(Data extract Opens)

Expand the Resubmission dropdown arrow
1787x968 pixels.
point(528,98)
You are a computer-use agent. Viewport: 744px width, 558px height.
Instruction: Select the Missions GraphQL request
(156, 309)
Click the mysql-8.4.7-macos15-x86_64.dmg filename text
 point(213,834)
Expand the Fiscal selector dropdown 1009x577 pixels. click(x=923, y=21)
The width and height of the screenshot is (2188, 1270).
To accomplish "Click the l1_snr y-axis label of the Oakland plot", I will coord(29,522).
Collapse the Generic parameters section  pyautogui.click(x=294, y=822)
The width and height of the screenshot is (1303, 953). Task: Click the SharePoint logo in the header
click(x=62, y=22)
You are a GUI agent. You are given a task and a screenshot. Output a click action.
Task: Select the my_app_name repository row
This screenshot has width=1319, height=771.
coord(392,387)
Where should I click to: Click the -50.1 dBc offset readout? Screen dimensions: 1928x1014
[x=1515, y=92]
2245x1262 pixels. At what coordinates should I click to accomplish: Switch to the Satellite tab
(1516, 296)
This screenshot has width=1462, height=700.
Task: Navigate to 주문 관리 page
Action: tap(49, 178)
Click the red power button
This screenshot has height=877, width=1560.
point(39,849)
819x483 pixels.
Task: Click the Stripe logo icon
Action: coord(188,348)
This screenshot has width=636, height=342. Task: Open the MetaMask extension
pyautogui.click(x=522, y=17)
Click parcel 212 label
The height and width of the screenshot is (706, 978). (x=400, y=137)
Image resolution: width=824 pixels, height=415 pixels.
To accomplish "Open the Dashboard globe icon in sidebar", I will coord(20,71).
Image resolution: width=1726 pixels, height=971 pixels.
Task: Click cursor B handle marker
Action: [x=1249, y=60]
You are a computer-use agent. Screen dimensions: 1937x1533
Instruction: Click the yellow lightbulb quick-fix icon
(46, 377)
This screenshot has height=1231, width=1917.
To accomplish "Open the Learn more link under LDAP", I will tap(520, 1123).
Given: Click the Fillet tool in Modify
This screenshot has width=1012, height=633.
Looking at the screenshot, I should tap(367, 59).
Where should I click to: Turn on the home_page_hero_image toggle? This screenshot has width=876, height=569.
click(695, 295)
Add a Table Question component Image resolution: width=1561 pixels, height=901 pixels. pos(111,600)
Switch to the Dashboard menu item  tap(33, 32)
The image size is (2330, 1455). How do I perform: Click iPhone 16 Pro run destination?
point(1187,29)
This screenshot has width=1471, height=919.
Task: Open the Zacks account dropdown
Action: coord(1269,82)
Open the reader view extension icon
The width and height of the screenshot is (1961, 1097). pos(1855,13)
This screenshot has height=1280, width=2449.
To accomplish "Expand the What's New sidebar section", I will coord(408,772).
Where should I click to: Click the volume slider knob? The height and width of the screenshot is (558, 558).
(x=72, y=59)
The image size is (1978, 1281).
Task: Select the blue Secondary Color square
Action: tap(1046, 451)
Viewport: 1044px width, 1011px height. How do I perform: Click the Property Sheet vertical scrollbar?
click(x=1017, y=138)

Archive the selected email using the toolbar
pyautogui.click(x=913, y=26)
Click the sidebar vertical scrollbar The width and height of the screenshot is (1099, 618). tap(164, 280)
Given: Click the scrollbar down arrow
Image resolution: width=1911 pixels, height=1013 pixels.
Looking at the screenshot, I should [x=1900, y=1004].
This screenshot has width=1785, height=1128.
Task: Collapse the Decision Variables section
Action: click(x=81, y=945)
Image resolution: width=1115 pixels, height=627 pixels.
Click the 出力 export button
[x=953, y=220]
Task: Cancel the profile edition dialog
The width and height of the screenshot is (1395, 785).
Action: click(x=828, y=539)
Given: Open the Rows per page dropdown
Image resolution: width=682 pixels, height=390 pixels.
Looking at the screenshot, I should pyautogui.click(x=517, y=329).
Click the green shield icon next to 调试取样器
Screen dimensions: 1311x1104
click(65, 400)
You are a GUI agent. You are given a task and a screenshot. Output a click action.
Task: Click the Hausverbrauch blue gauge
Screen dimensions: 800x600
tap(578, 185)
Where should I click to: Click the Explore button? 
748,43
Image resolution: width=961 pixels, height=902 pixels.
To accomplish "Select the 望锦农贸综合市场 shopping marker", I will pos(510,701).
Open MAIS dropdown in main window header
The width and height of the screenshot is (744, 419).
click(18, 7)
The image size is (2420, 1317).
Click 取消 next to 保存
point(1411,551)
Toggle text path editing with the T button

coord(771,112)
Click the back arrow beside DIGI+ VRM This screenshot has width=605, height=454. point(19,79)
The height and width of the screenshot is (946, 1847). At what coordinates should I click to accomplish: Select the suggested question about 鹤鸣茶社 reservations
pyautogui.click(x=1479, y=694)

(Data extract Closes)

**Task prompt:** Check the entries above line by line and return each one containing the word "Expand".

**Exercise output:**
Expand the Resubmission dropdown arrow
Expand the Fiscal selector dropdown 1009x577 pixels. click(x=923, y=21)
To accomplish "Expand the What's New sidebar section", I will coord(408,772).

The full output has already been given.